- Born: Chandru Lachmandas Raheja 1941 (age 84–85)
- Education: University of Mumbai
- Occupation: Businessman
- Title: CEO, K Raheja Corp
- Spouse: Jyoti C. Raheja
- Children: 2 sons
- Parent: Lachmandas Raheja
- Relatives: Gopal L. Raheja (Brother) Kishore L. Raheja (Brother)

= Chandru Raheja =

Indian businessman and billionaire

Chandru Lachmandas Raheja (born 1941) is an Sindhi Indian billionaire businessman, and the chairman of K Raheja Corp which is involved in developing IT parks, hotels, malls, and running department store chains including Shoppers Stop.

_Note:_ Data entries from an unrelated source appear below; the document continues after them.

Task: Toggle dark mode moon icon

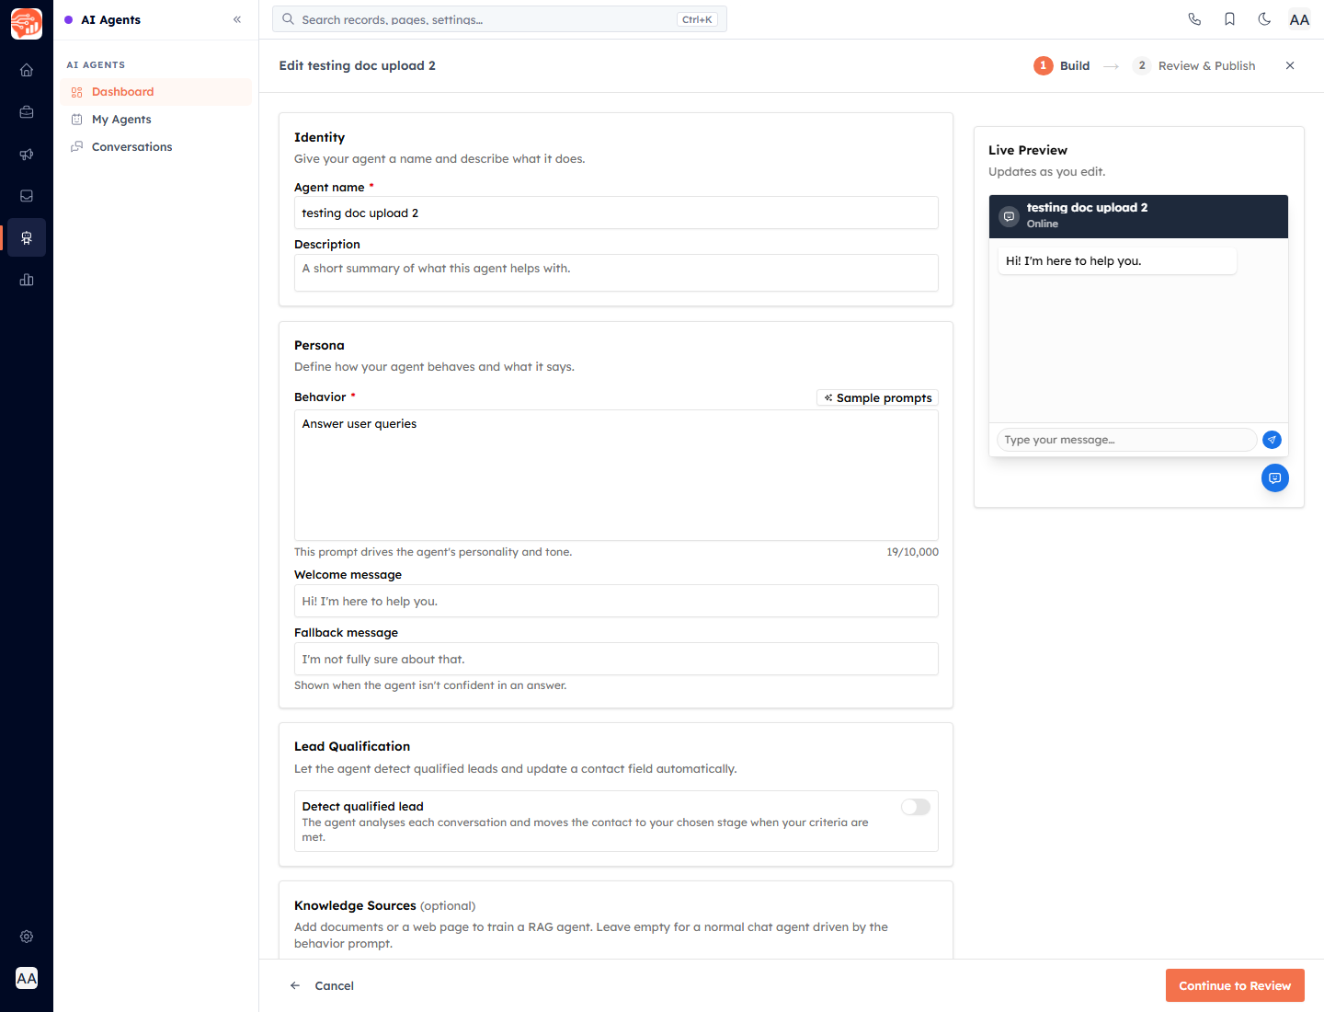Action: (1264, 19)
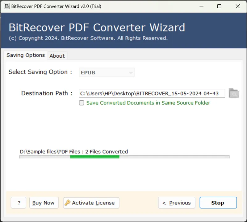Click the Buy Now button

[x=43, y=203]
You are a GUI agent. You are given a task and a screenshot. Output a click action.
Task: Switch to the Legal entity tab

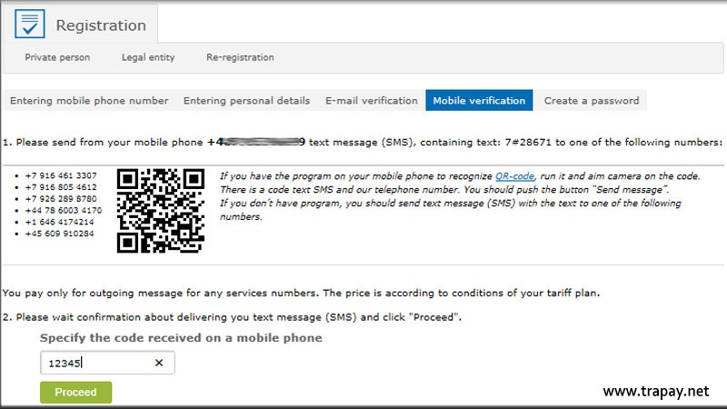(148, 57)
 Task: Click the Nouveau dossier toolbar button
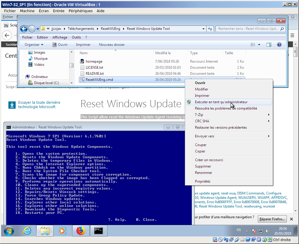tap(112, 45)
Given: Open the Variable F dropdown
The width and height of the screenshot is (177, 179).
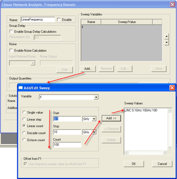Looking at the screenshot, I should 96,97.
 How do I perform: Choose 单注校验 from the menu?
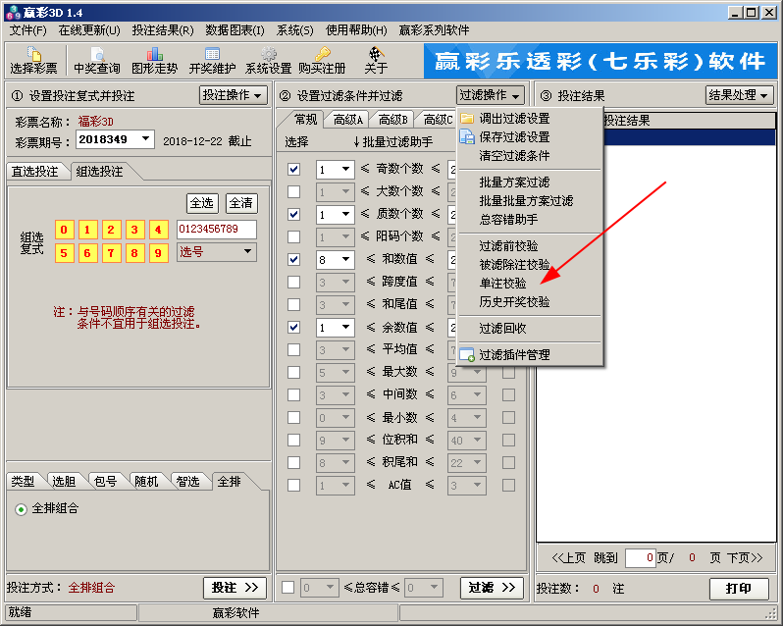pos(502,283)
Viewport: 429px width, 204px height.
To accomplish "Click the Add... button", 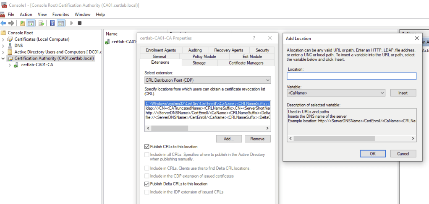I will pyautogui.click(x=228, y=139).
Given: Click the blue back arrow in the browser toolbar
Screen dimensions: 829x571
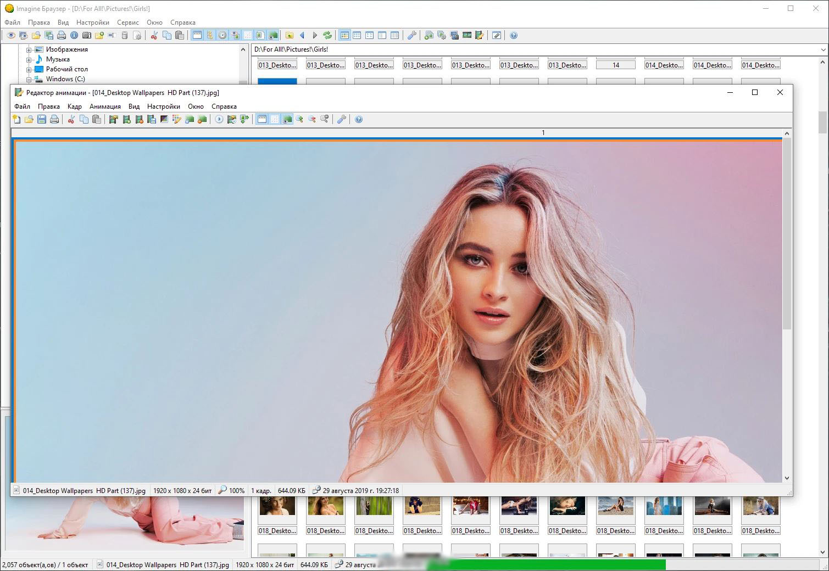Looking at the screenshot, I should point(302,35).
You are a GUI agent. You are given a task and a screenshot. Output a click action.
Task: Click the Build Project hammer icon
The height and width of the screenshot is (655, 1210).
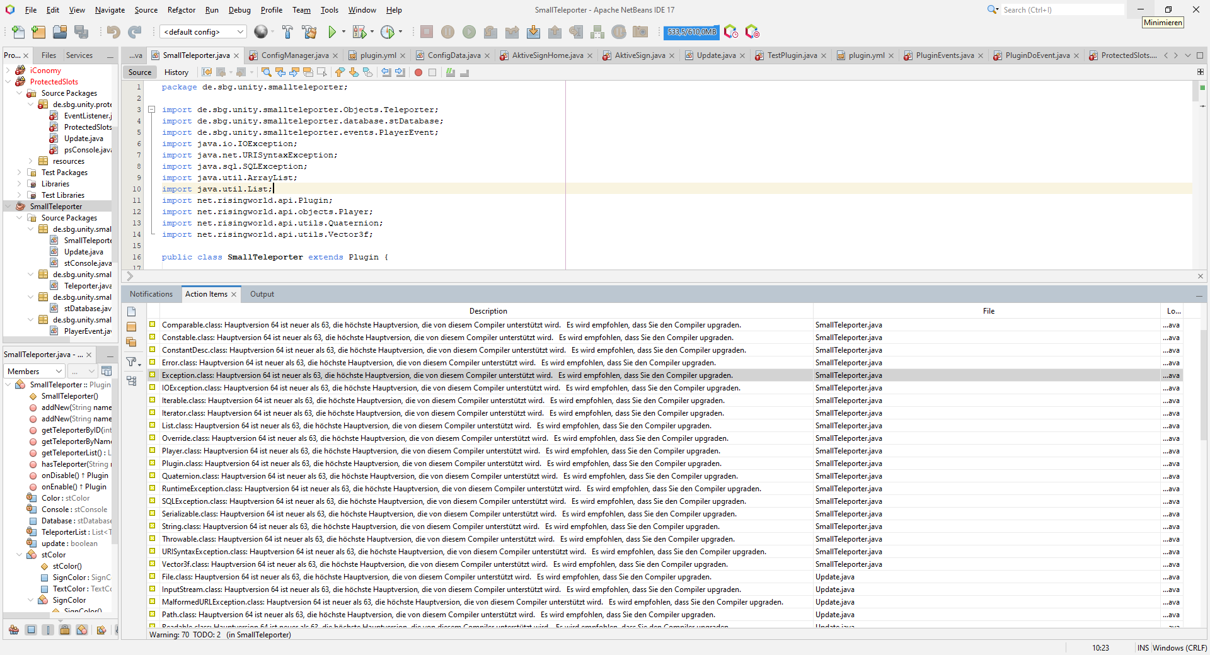click(x=287, y=32)
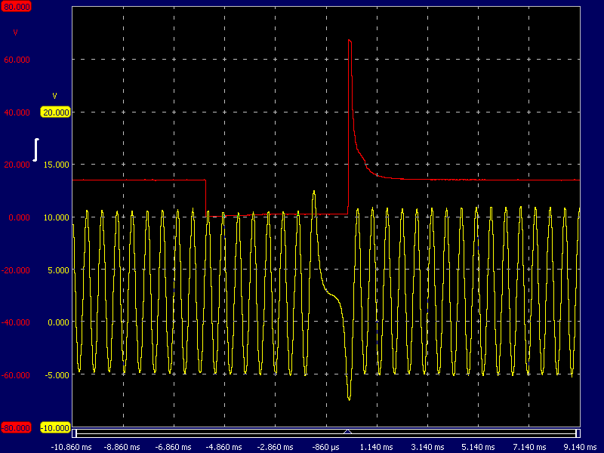Click the red -80.000 axis minimum badge
604x453 pixels.
click(x=15, y=427)
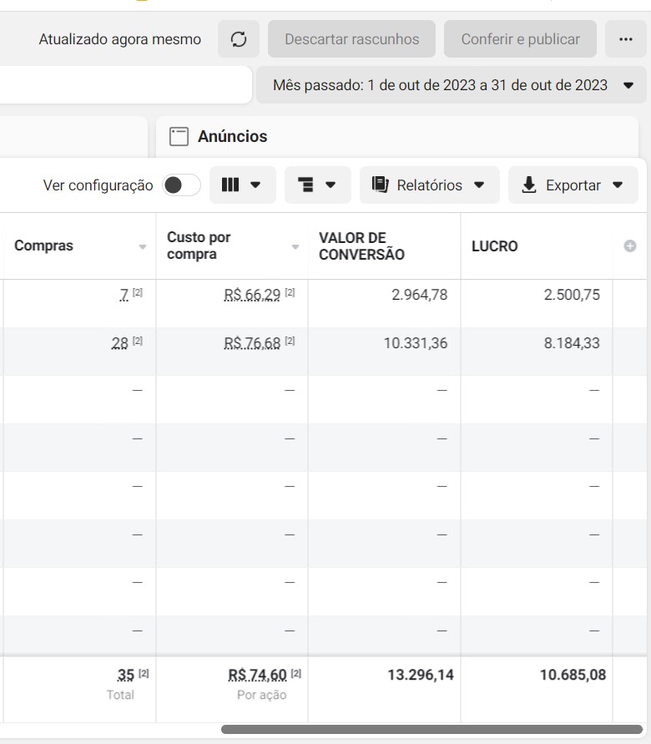Screen dimensions: 651x744
Task: Click the Descartar rascunhos button
Action: pyautogui.click(x=351, y=39)
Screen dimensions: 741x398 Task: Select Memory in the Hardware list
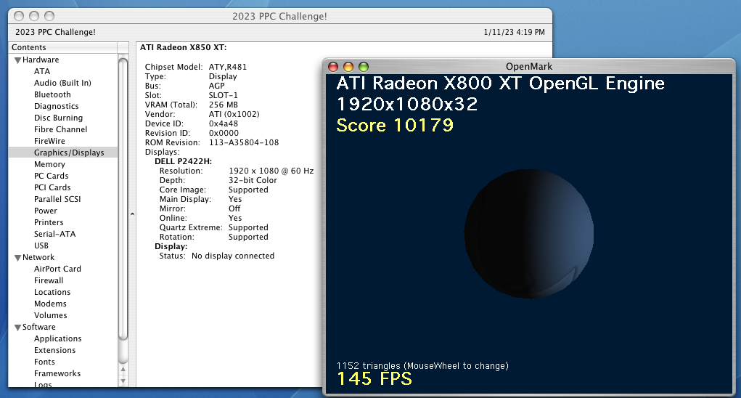[49, 165]
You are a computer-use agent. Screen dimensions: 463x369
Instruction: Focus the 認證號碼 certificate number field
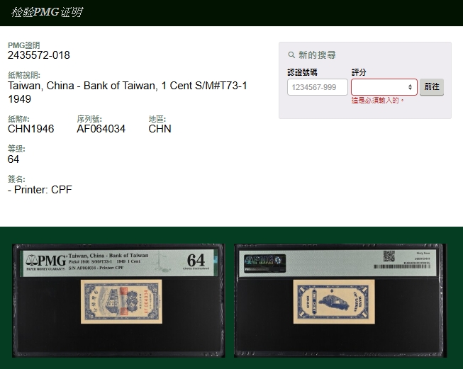317,87
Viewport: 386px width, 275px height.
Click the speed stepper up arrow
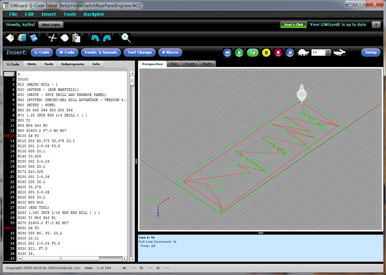pos(328,51)
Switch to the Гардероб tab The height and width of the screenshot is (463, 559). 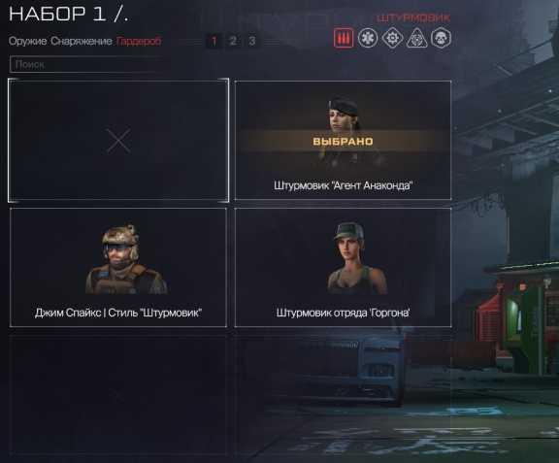click(x=139, y=41)
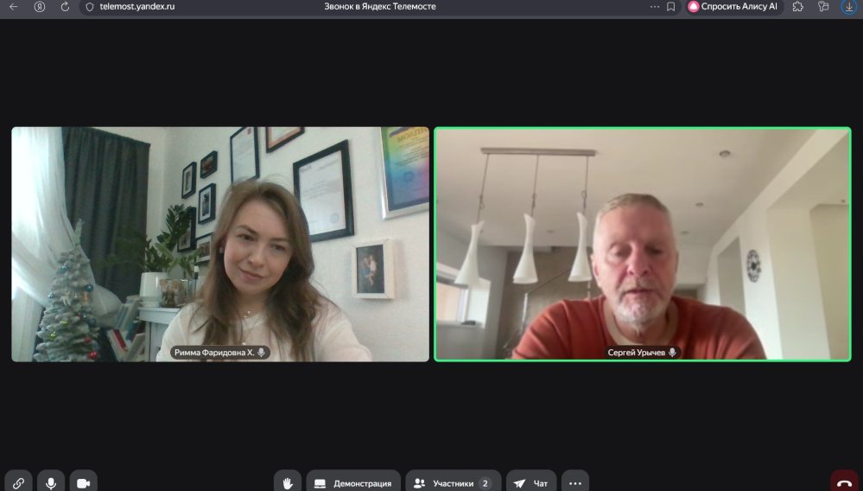Select Римма Фаридовна's video tile
Viewport: 863px width, 491px height.
click(x=220, y=244)
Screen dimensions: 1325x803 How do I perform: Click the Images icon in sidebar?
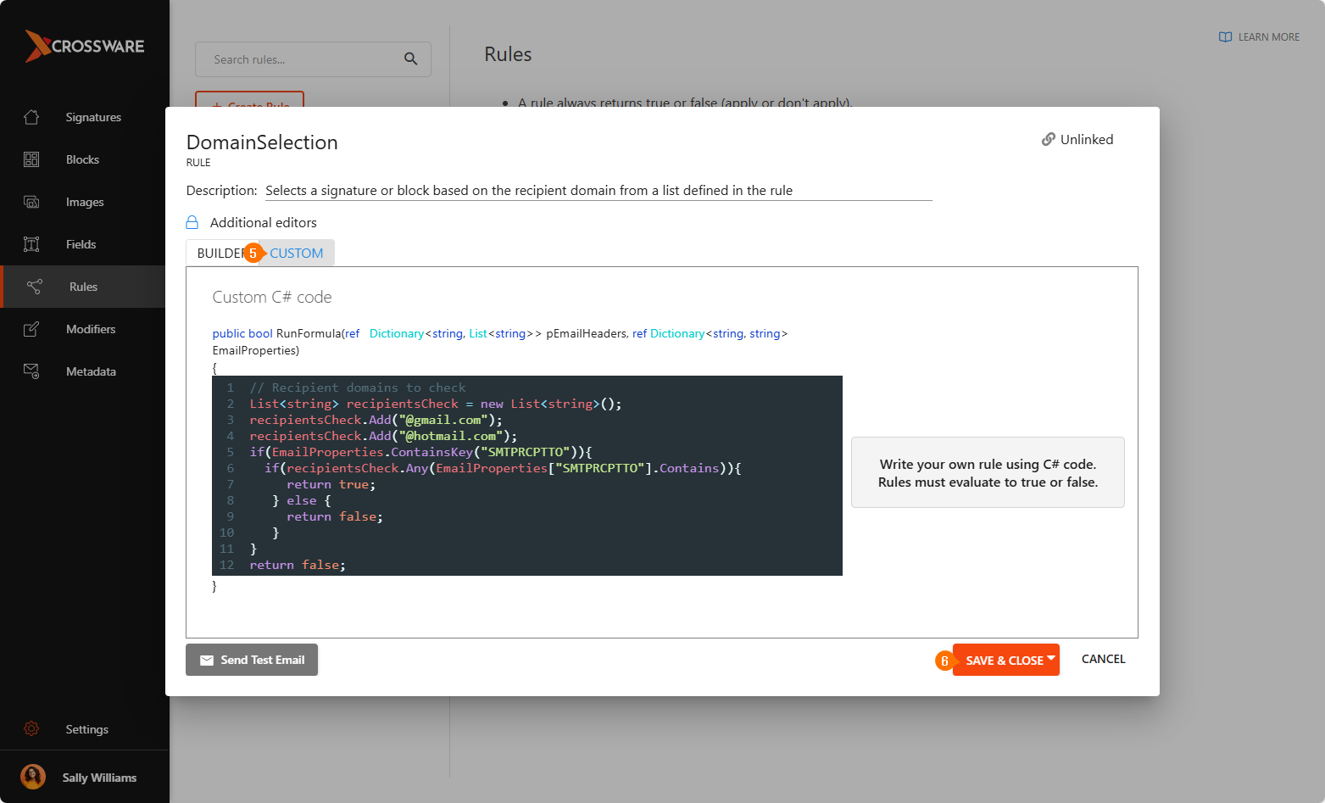click(x=31, y=202)
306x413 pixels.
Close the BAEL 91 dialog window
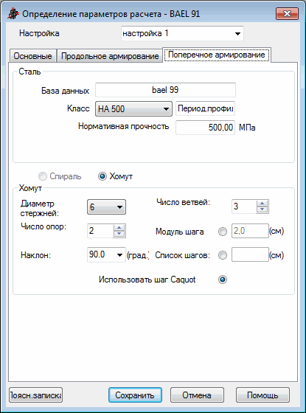coord(287,13)
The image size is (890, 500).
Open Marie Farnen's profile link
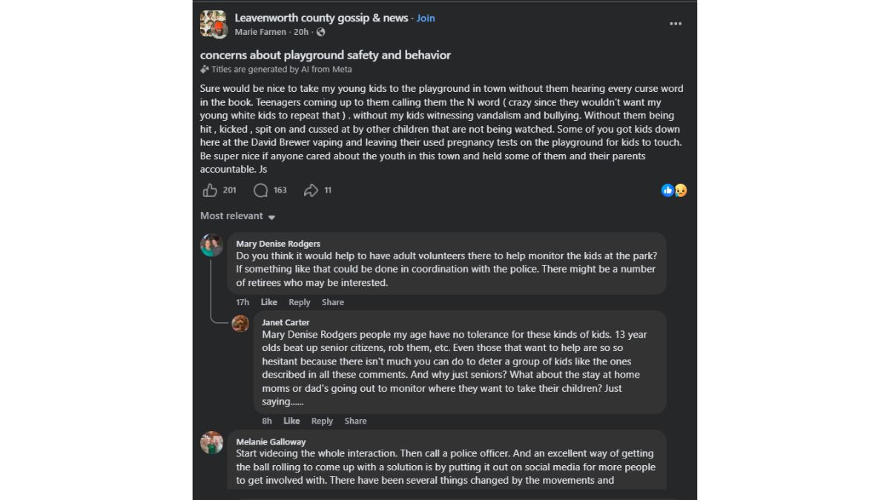261,33
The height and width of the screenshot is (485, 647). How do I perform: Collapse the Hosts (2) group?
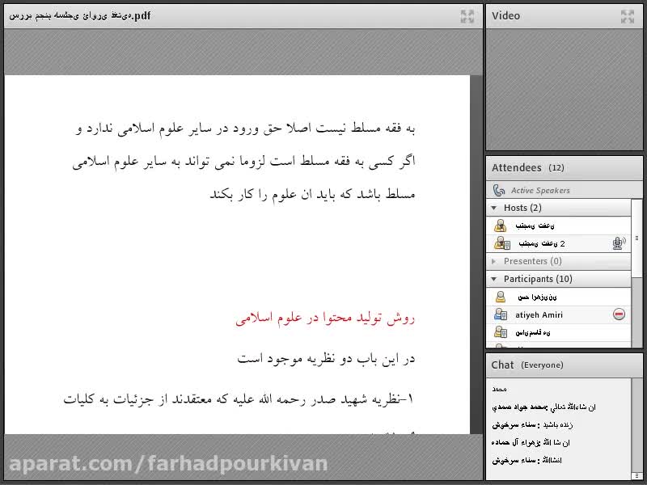tap(494, 208)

Raheja led his company to diversify into different businesses ever since the family businesses were split in 1996.

As per Forbes list of India’s 100 richest tycoons, dated OCTOBER 09, 2024, Chandru Raheja is ranked 59th with a net worth of $5.4 Billion.

== Early life ==
Chandru Raheja was born in 1941 in Sindh to a Sindhi Hindu family, the son of Lachmandas Raheja, and has four brothers. He has a bachelor's degree in law from the University of Mumbai. His cousin Rajan Raheja is also a billionaire.

==Career==
Raheja established his own real estate firm in 1996 when the business was divided into three groups between Gopal Raheja, chairman of K Raheja Constructions, Suresh Raheja, chairman of K Raheja Universal and Chandru Raheja, the chairman of K Raheja Corp, and Shoppers Stop Ltd. In the book India's New Capitalists: Caste, Business, and Industry in a Modern Nation, Harish Damodaran stated that Raheja-owned K Raheja Corp has emerged as the biggest business of the various entities which were formed after the split.

Under Raheja's leadership, K Raheja Corp had made major progress in the residential and commercial real estate space and ventured out into other segments. With the departmental store chain Shoppers Stop, established in 1991 under the banner of K Raheja Corp, the group expanded into building malls like InOrbit in 2004. He guided K Raheja Corp for the development of the brand Mindspace which was dedicated to acquiring land for the construction of IT Parks.

Apart from expanding the company, Raheja has been involved in sustainability through green buildings under the brand Mindspace.

== Personal life ==
Raheja is married to Jyoti C. Raheja, they have two children, Ravi and Neel, and live in Mumbai. Ravi and Neel Raheja are group presidents of K Raheja Corp.